South African actress (born 14 September 1994)

Michelle Mosalakae (born 14 September 1994) is a South African actress, writer and theatre director.

== Early life and education ==
Michelle Mosalakae was born in Mabopane, north of Pretoria to Tswana parents. She developed her love of acting at an early age. As a young girl, she would act for her family and friends. She attended St. Mary's Diocesan school, Pretoria, where during this time she began acting in school productions regularly. After matriculating, she went onto attend Rhodes University, Grahamstown where she graduated cum laude, with a degree in English, achieving honours in acting, directing and applied drama.

== Career ==
In 2017, she landed the role of Zakithi a young traditional healer on Mzansi Magic's primetime TV drama Isibaya. The role would prove to be her breakthrough role, bringing her wider recognition and making her an instant household name. Due to her performance on Isibaya, she was nominated for Rising star in the 2017 DStv Mzansi Viewers' Choice Awards.

In March 2018, alongside MTV Base presenter Kim Jayde, media personalities Bontle Modiselle and Loot Love, Michelle was announced as a Revlon ambassador, making her the first person with albinism to be made an ambassador for the international cosmetic giant.
'
While continuing her work in theatre as an actress and director, she went on to land a role as a Congolese villainess, Kamina on Mzansi Magic's, The Queen (South African TV series).

In March 2019, she was nominated for a Naledi Theatre Award for Best Lead performance in a play for her work in Shoes & Coups, directed and written by Palesa Mazamisa.
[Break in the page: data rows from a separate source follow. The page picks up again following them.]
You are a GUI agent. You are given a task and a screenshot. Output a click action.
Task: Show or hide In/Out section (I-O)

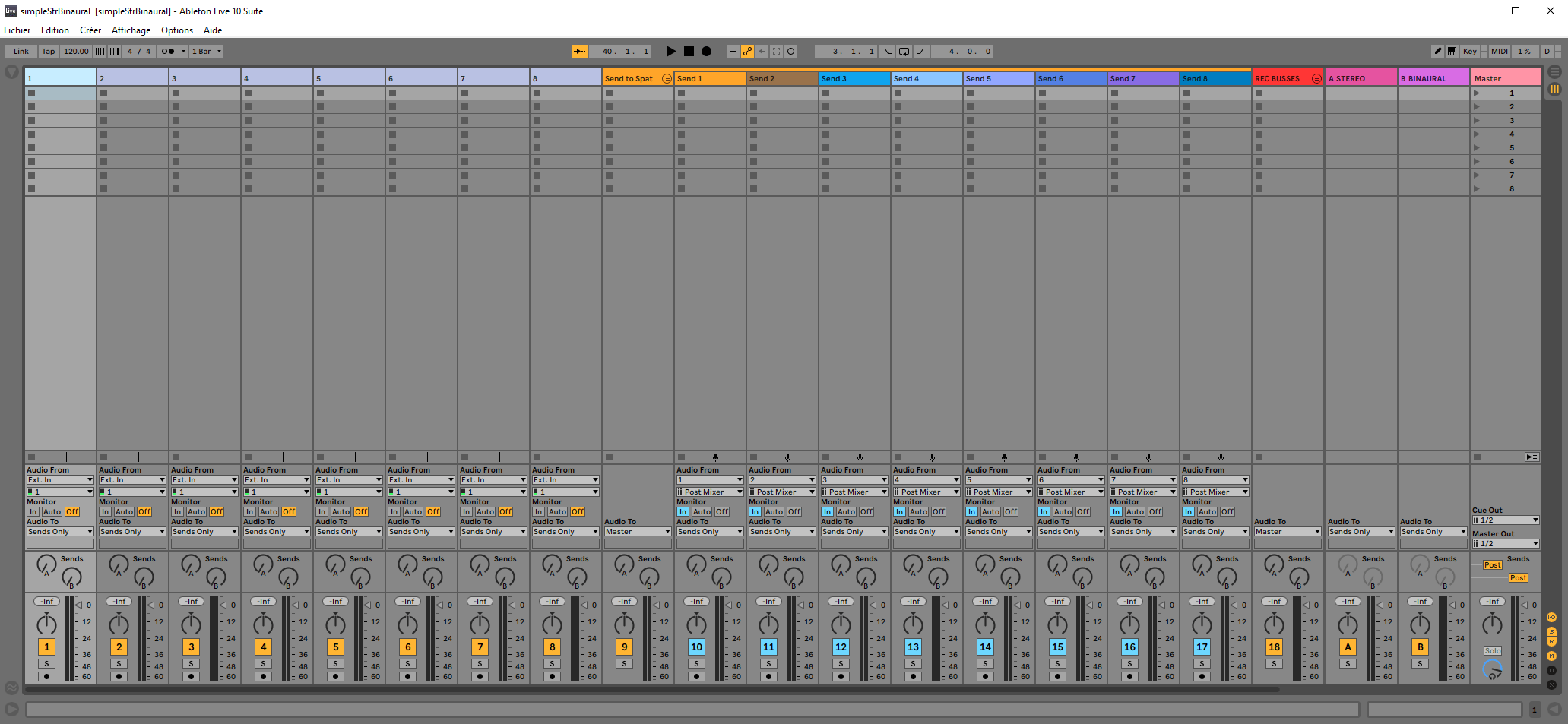coord(1552,617)

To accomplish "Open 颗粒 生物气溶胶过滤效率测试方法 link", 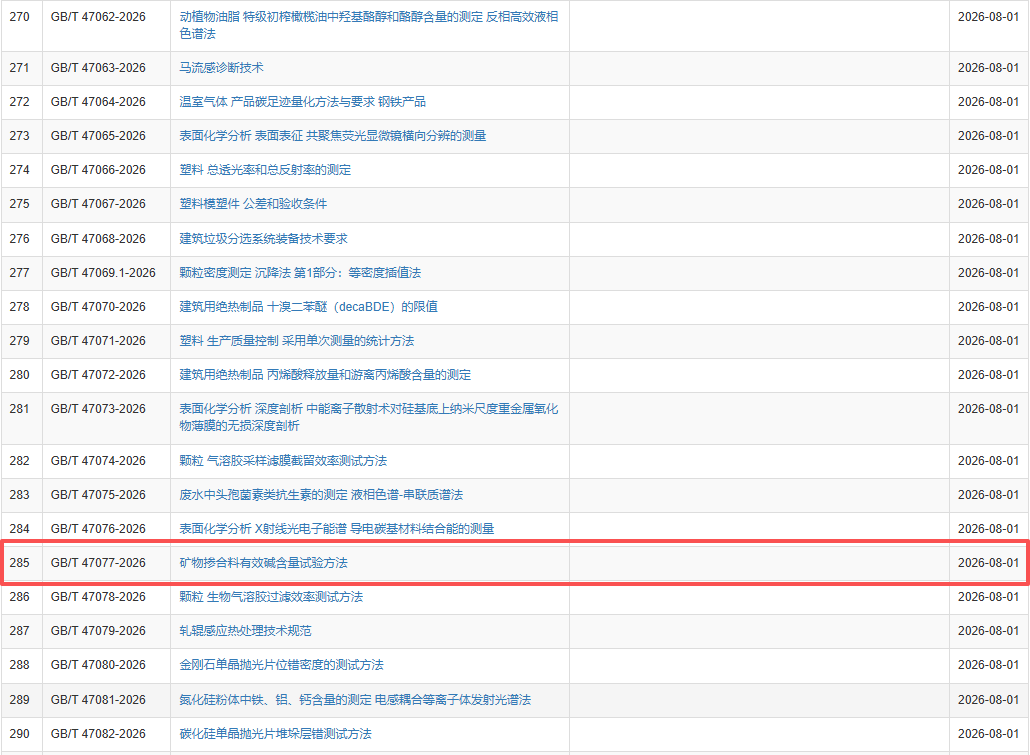I will pyautogui.click(x=271, y=597).
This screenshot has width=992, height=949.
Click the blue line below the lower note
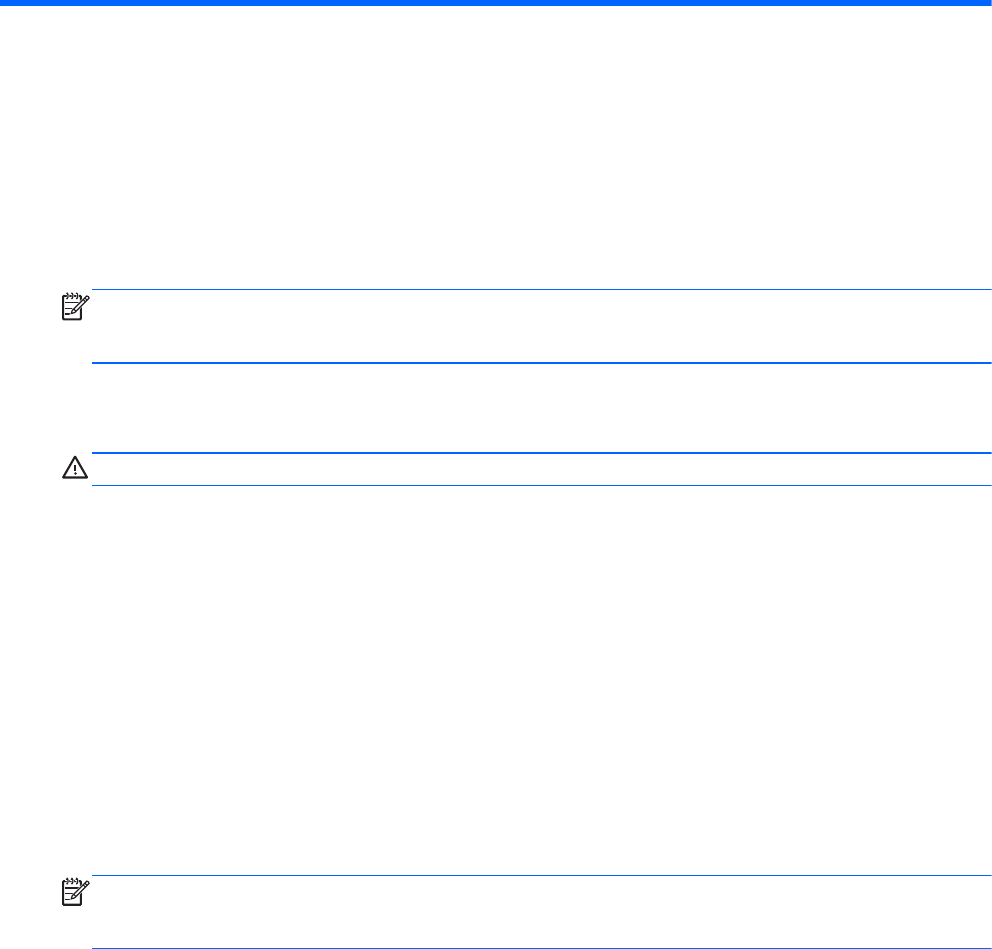coord(540,948)
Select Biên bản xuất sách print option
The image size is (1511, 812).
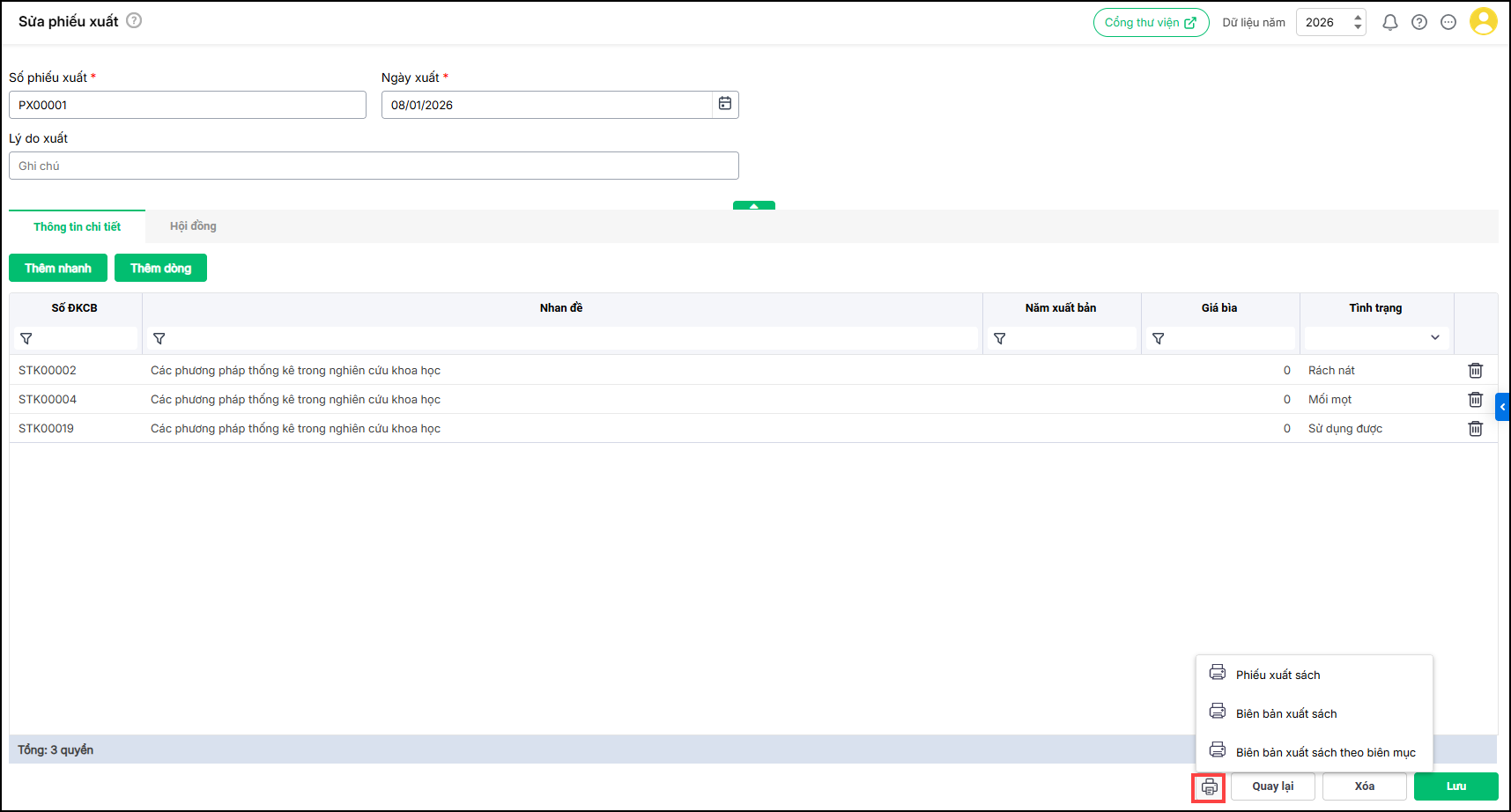point(1285,713)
In April 2022, Mosalakae made her film debut in the Netflix action-thriller Silverton Siege where she plays the character of Rachel Paige.

== Personal life ==
Mosalakae is Christian. She is very close with her family and friends who have always supported her. She has albinism, a genetic mutation which inhibits melanin production. Mosalakae has always been proud of who she is. She is managed by her mother Sarah, who she is very close with.